The Steward of Gondor: I’m not going to complain too much about what’s not in the film until I’ve seen the EE. But, as for what’s actually in the film, Denethor is the biggest problem. I’ve never really been bothered about the changes made to Faramir (or, as the purist wags refer to him, Filmamir/Farfromthebookamir) in TTT…they heightened his dramatic arc. But I think Denethor kinda gets screwed here, and only in part because of the lack of palantir. John Noble is surprisingly good as the Steward, and does a great job with what he’s been given. But the single worst moment in the movie for me is Gandalf clocking Denethor to take over command of the White City. It’s goofy, it’s slapstick, and it cheapens both characters (Is all of Gondor really just going to stand around and let Gandalf exercise what is now basically a coup?) Similarly, I thought the pyre of Denethor was handled quite well until the last few moments, when Gandalf/Shadowfax kick Denethor to his doom!! That’s completely botched…Gandalf was trying to prevent Denethor’s suicide, but here he acts like the wizard Kevorkian. If the palantir is reintroduced in the EE, some of this is forgiven, but still…those two choices are the only times I was taken out of the film.

Miscellany: Not much in this department. I thought the whole Paths/Army of the Dead subplot was a deus ex machina and, as others have noted, Haunted Mansion goofy…but, y’know, that’s also a problem with Tolkien’s book. (I did like Stephen Hunter’s take on ’em here, though.) Very occasionally, one of the minor players came off like community theater (I’m thinking particularly of Shagrat (or is it Gorbag?), the orc who explains that the Shelob-stung Frodo isn’t dead.) As in TTT, we seem to spend a lot of time in Osgiliath, and perhaps some of it is unnecessary given the other cuts. Hugo Weaving has a Father of the Bride simper on his face at the coronation that’s completely un-Elrond-like. Um, yes, Legolas, we are talking about a diversion. Etc. etc.

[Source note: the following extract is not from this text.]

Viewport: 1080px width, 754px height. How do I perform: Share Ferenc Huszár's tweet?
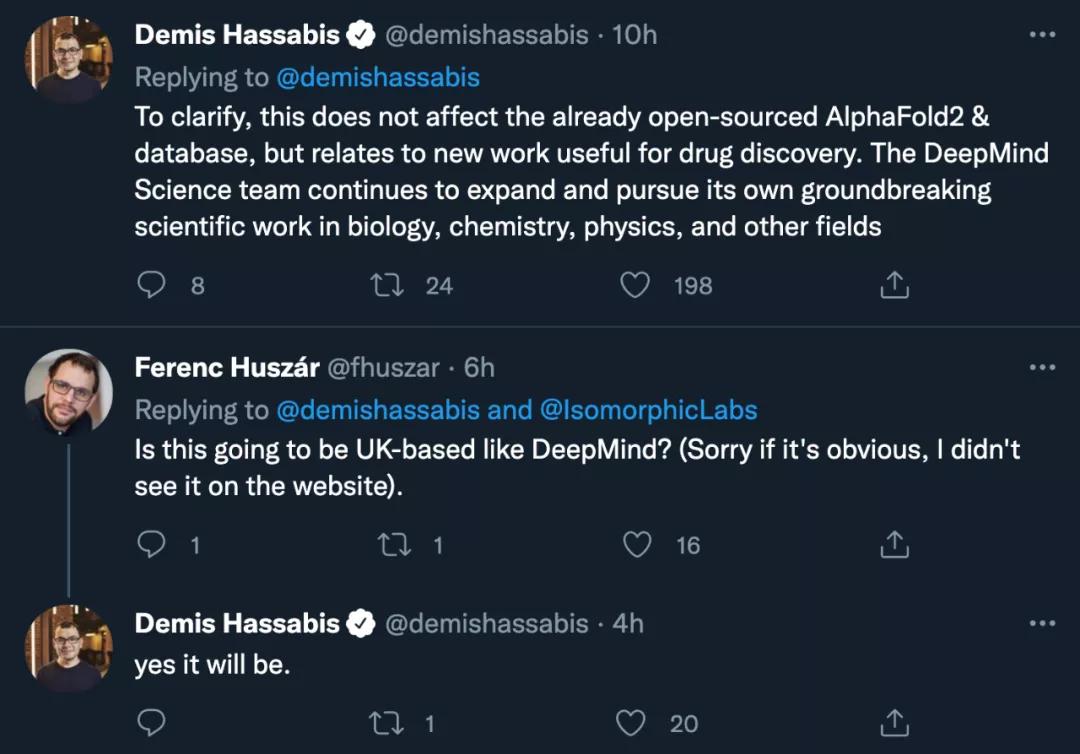click(893, 545)
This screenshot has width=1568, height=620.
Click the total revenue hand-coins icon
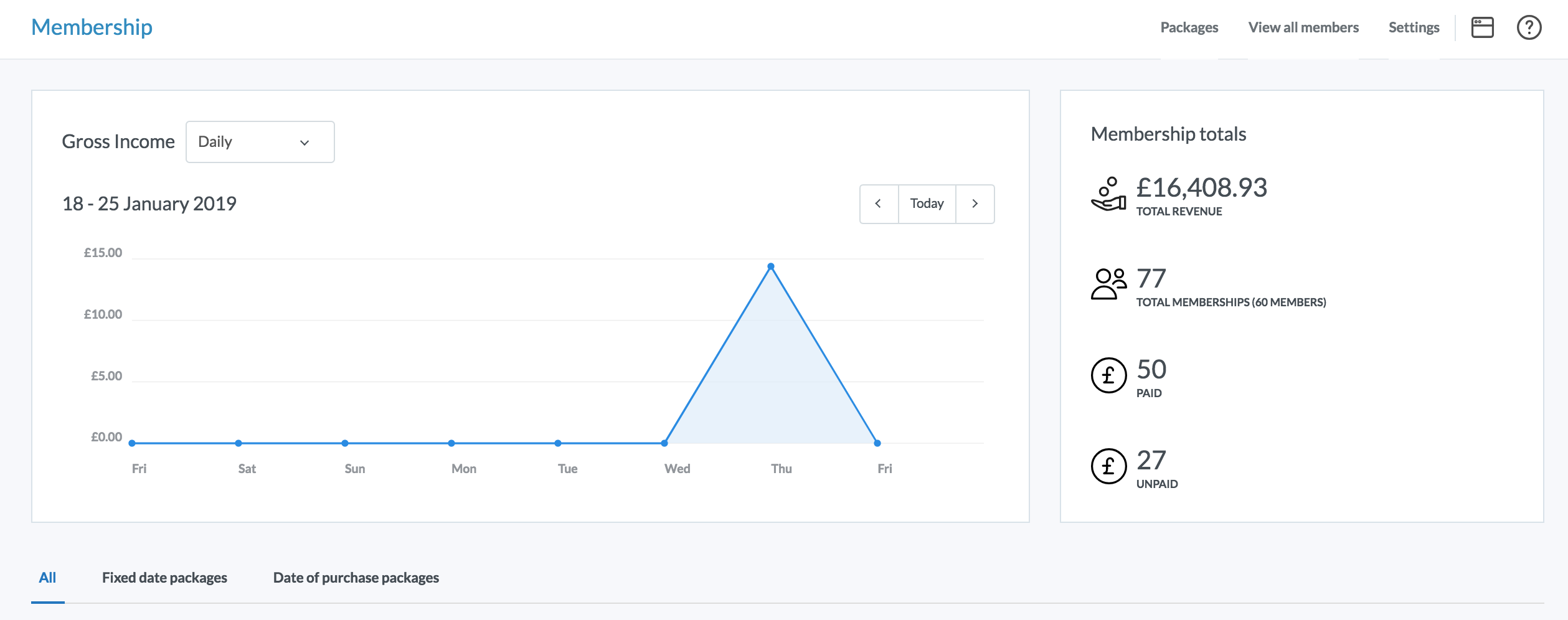coord(1108,195)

But let’s not miss Fangorn for the Huorns. Return of the King is an amazing conclusion to a trilogy that’s surpassed all expectations and, I say this without hyperbole, redefined the medium — From the technical breakthrough of Gollum to the seamless intertwining of jaw-dropping FX and character-driven emotion throughout, these films have expanded our vision of the possible and set a new standard for epic filmmaking, one left by the wayside since the days of David Lean. I am eternally thankful to Peter Jackson, Fran Walsh, Phillipa Boyens, Alan Lee, John Howe, Richard Taylor, Barrie Osborne, Andrew Lesnie, and everyone else involved in The Lord of the Rings for making these films as good as they are. When so many eagerly-awaited movies have proven disappointments, perhaps none so glaring as the Star Wars prequels, it’s a beautiful thing that these films came along, surpassed even my extremely high expectations, and restored to me the type of cinematic thrill I once feared I might have grown out of. In sum, Fellowship of the Ring, The Two Towers, and Return of the King — inarguably the best fantasy trilogy in the history of cinema — are a priceless gift not only to filmgoers and fantasy readers but to the memory and words of J.R.R. Tolkien himself, and it is one I will love and cherish until the end of my days.

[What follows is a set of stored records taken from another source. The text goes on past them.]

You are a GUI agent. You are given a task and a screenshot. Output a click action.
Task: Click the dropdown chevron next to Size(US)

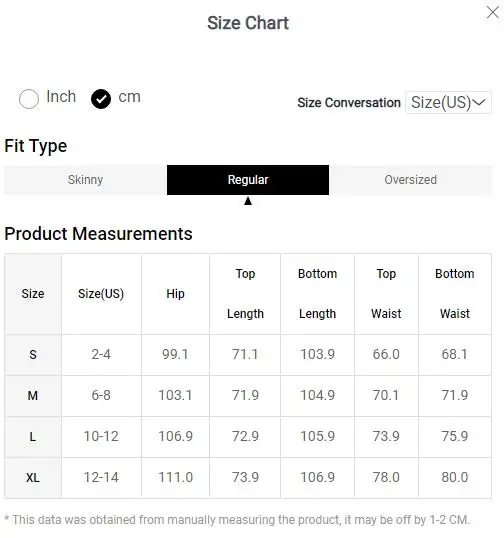[x=479, y=102]
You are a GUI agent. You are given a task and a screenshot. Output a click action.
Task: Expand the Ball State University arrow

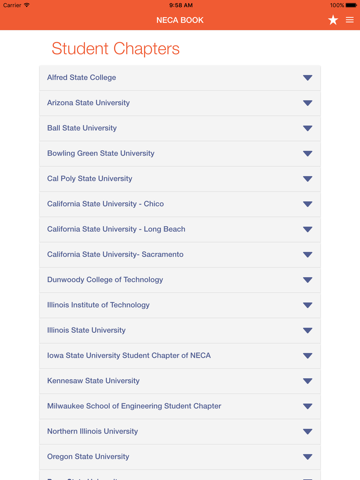[x=308, y=128]
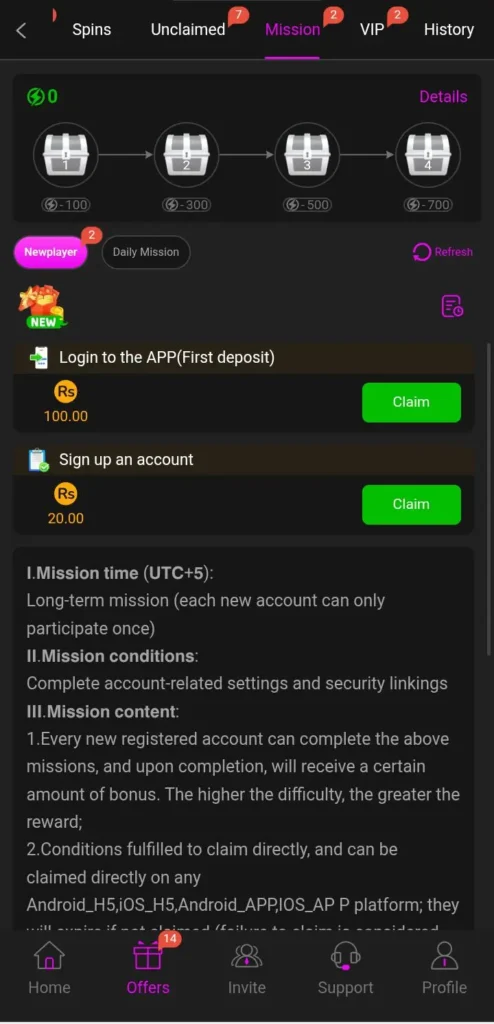Switch to Daily Mission filter
This screenshot has height=1024, width=494.
click(146, 252)
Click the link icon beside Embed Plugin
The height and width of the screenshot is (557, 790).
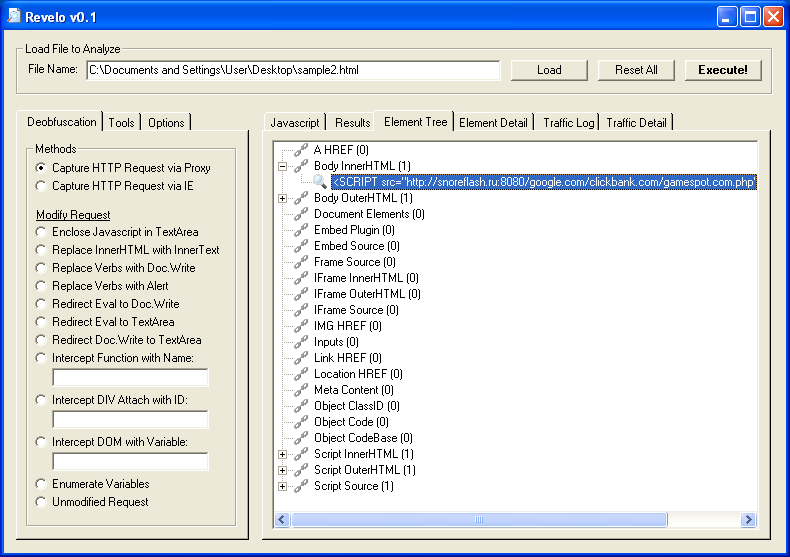pos(301,230)
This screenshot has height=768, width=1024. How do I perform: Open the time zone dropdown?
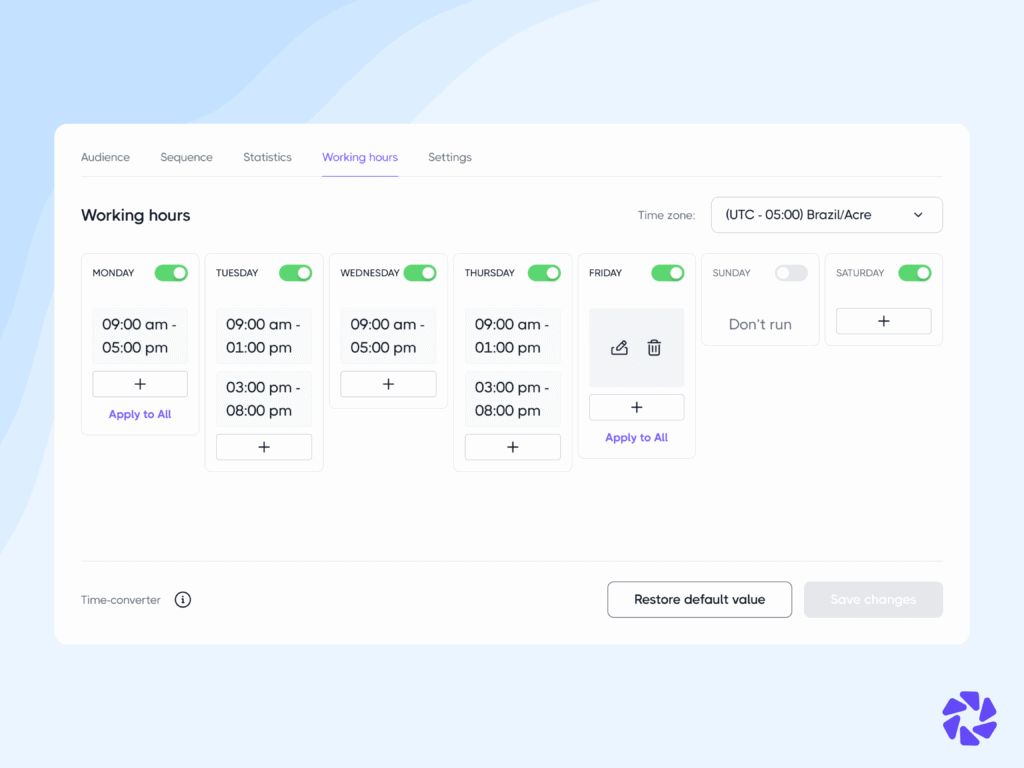click(826, 214)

It’s funny, though. I expected to suffer from some form of fanboy post-partum after seeing The Return of the King. But, in fact, I’m thrilled…I can now go see this movie any time I want to. And then there’s the Extended Edition to look forward to in November, and perhaps, some day in the not-so-distant future, The Hobbit (Being the tale of Bilbo Baggins and the Finding of the Ring of Power) will make the screen. Even after the end of all things, the road goes ever on.